法華狼の日記

他名義は“ほっけ”等。主な話題は、アニメやネットや歴史認識の感想。ときどき著名人は敬称略。

『キラキラ☆プリキュアアラモード』第23話 翔べ!虹色ペガサス、キュアパルフェ!

ピカリオの姿に戻ったジュリオだが、プリキュアや姉との対立はつづける。そんな弟を見て、キラ星シエルはパティスリーを飛び出す。
弟に拒絶されつづけたキラ星は、スイーツを拒否するようになった心をノワールにつけこまれ、闇の中へと消えていく……


田中仁シリーズ構成が脚本で、暮田公平シリーズディレクターが演出。さらに川村敦子が作画監督と、スタッフは力が入っている。
しかし絵こそ華やかだが展開が段取りを追うことに懸命で、キャラクターに感情をゆさぶられるより速く場面が転換していって、ドラマを楽しむことが難しかった。キラ星の闇にジュリオと宇佐美も巻きこまれる場面など、力を入れただろう不思議な情景があっさり終わってしまった。
キュアパルフェに変身してからの現実世界のアクションは作画の良さもあって軽快だったが、今回のストーリーからすると精神世界を重視してほしかった。たとえば山内重保なら重苦しく描けたろう。
また、新登場のキュアパルフェ以外のプリキュアにも出番を用意する判断もわかるが、尺が少ないので充分なアクションを描けず、キュアパルフェの強さを表現する基準にしかならないことに変わりがない。今回は精神世界から脱出するまでを描いて、キュアパルフェの活躍は次回にまわしても良かった。

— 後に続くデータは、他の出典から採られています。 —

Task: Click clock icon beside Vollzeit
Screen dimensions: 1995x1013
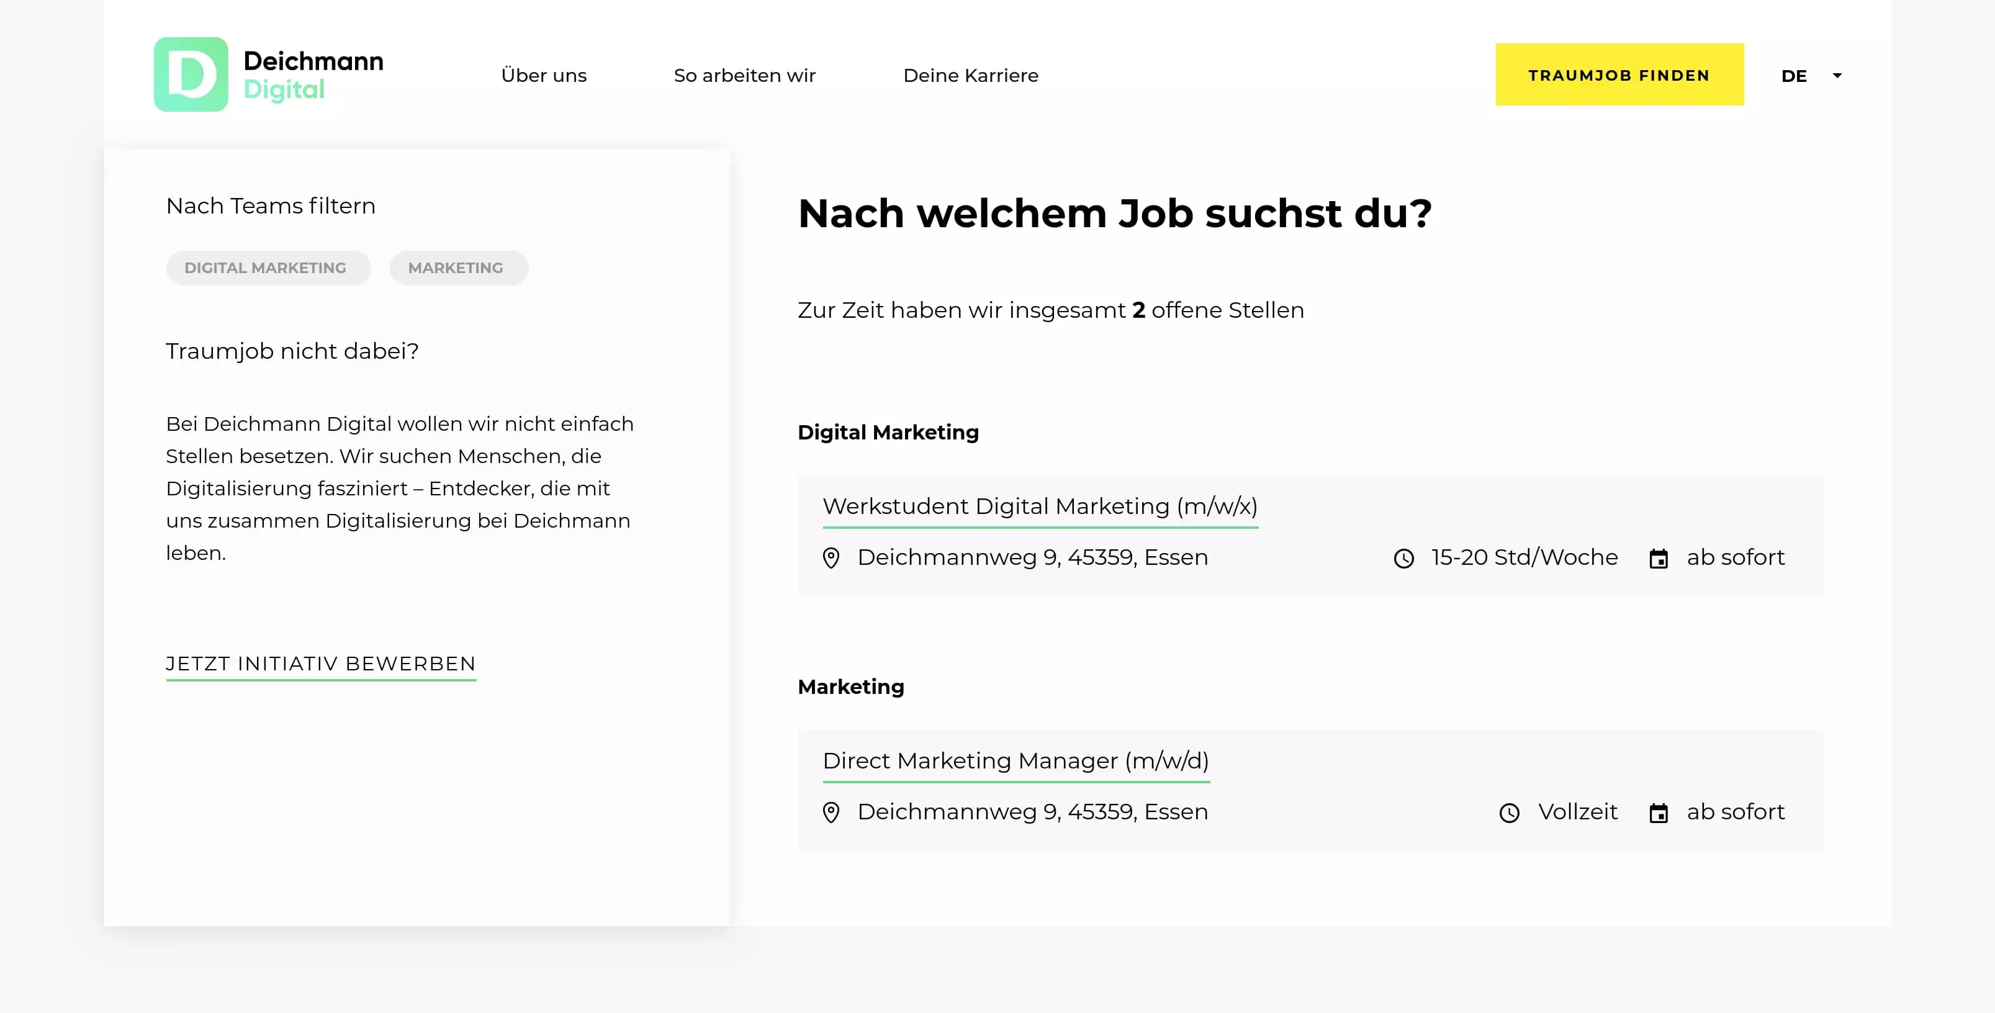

最後に、浄化されたようでも根本の問題が解決していないので、ジュリオとのわだかまりは残すという、スタッフの問題意識そのものは好感がもてる。ノワールという超常の存在に拡大された痛みはプリキュアでとりのぞけても、もともとの姉弟の問題はふたりで決着をつけるというドラマは正しい。
その問題を解消する時、姉弟が支えあう思い出として描かれたワッフルを持ってくるまでは定石だが、ジュリオがつくったワッフルにはキラキラルが存在しないという描写もおもしろい。プリキュアとしての超常的な設定においては美味しくないはずのワッフルなのに、キラ星が食べると美味しくてキラキラルが生まれる。美味しさというものが、送り手だけではなく受け手との相互関係で生みだされることを、アニメらしい超常的な設定で説得的に示した。
ただ尺の短さは姉弟のドラマにも悪影響をおよぼしている。特に、ジュリオが姉を守る自己犠牲が段取り描写でしかなく、感動どころか嫌悪すらおぼえない。もっと時間をかけてサスペンス性を高めて、ジュリオが命をかけて借りを返すしかなかったと納得させてほしかった。